I’d have to agree that they’re probably near the top of the list of companies about to get wiped out by a bubble deflation. Possible they get acquired by some sucker looking to establish AI creds but the market for that has probably passed as Wall Street is becoming super skeptical of all things AI at the moment.
Perplexity beats Google, ChatGPT, and Claude if you want an answer with citations and want it fast. Claude deep research is more thorough, but that's going to be a wait. ChatGPT web search is slower, uses few citations, and looks like more of the answer is coming from the model than the results. It's also possible that the quality and speed of Perplexity would vanish with scale and the only reason they look so good right now is because they have so many fewer users.

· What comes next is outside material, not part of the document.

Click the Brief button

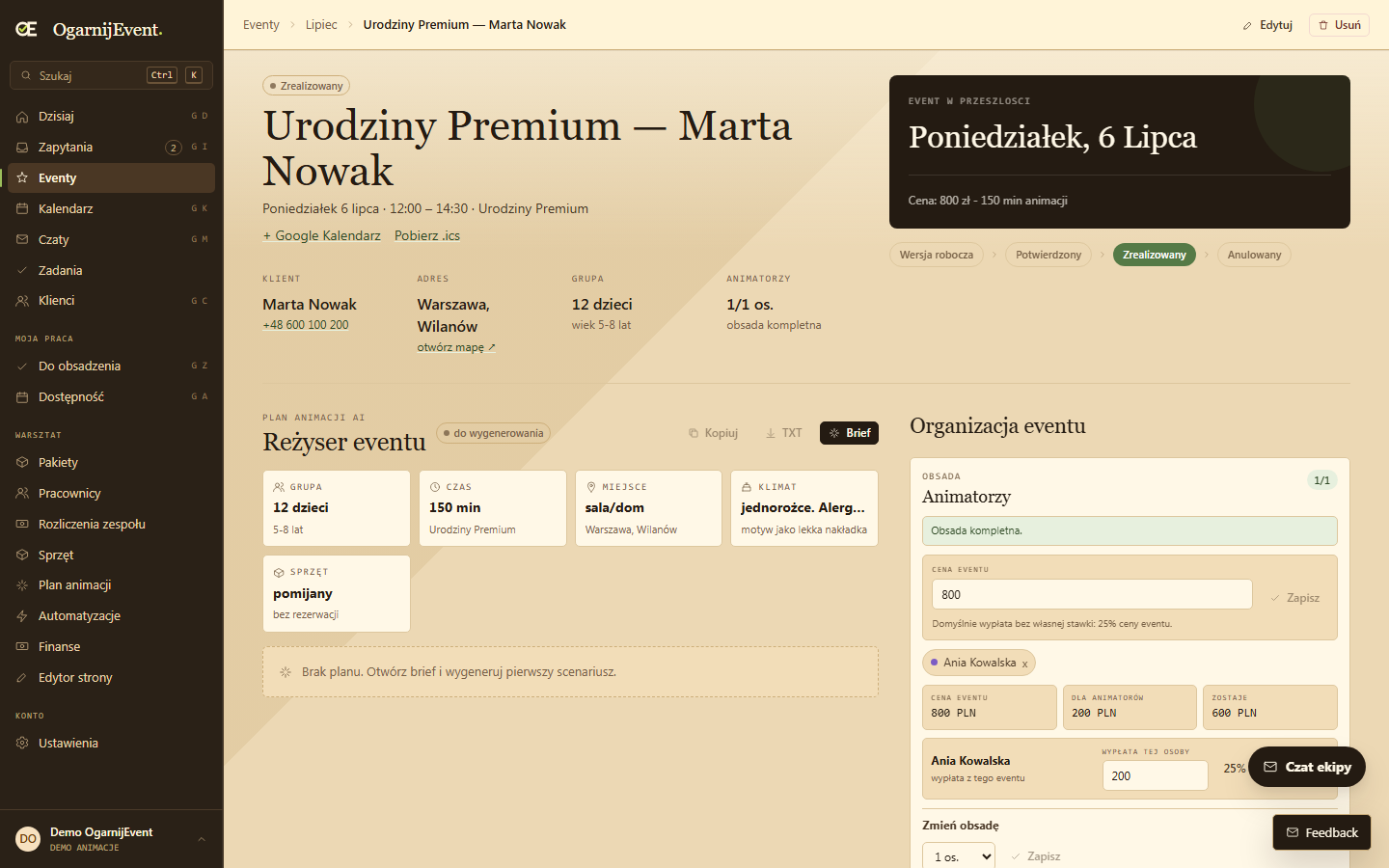[849, 433]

The mid to long term problems I see are:
#1 Google could cut them off from Youtube and a big chunk of their value is gone without recourse.
#2 over time the open web is going to shrivel and switch to paid or even die as ad revenue drops and bot traffic increases (already at this point probably, just countermeasures haven't been fully adopted.)
#3 goes with the previous point, more content is going to be AI generated and not fact checked which will dramatically drop the value of the output. This of course is a problem for all LLMs. Google may be the one who has a big advantage here given their advanced AI research and that they already have an index of the pre-LLM internet.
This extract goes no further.